» Problem to work on
Which lines in the items below contain the string "Additional" with its case matching? Report each such line in full.

» Data lines
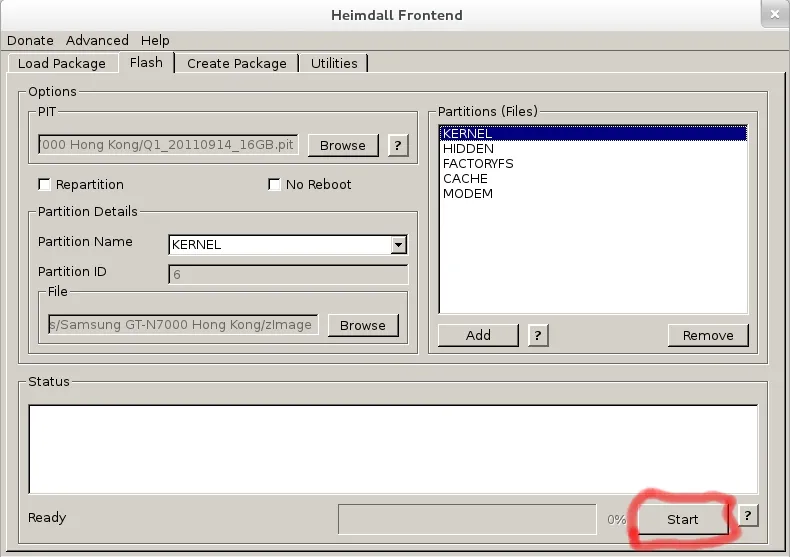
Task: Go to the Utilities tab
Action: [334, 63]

==

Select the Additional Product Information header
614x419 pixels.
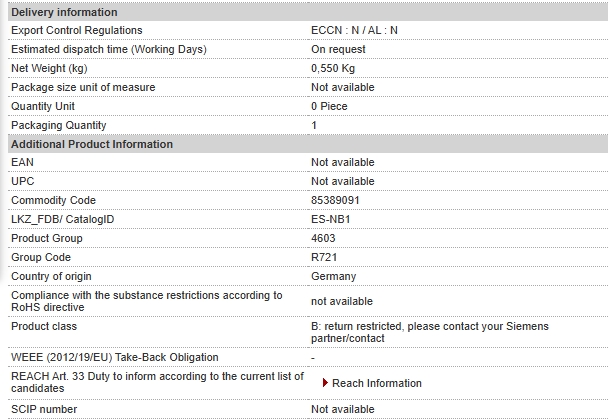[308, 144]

» Written solution
Select the Additional Product Information header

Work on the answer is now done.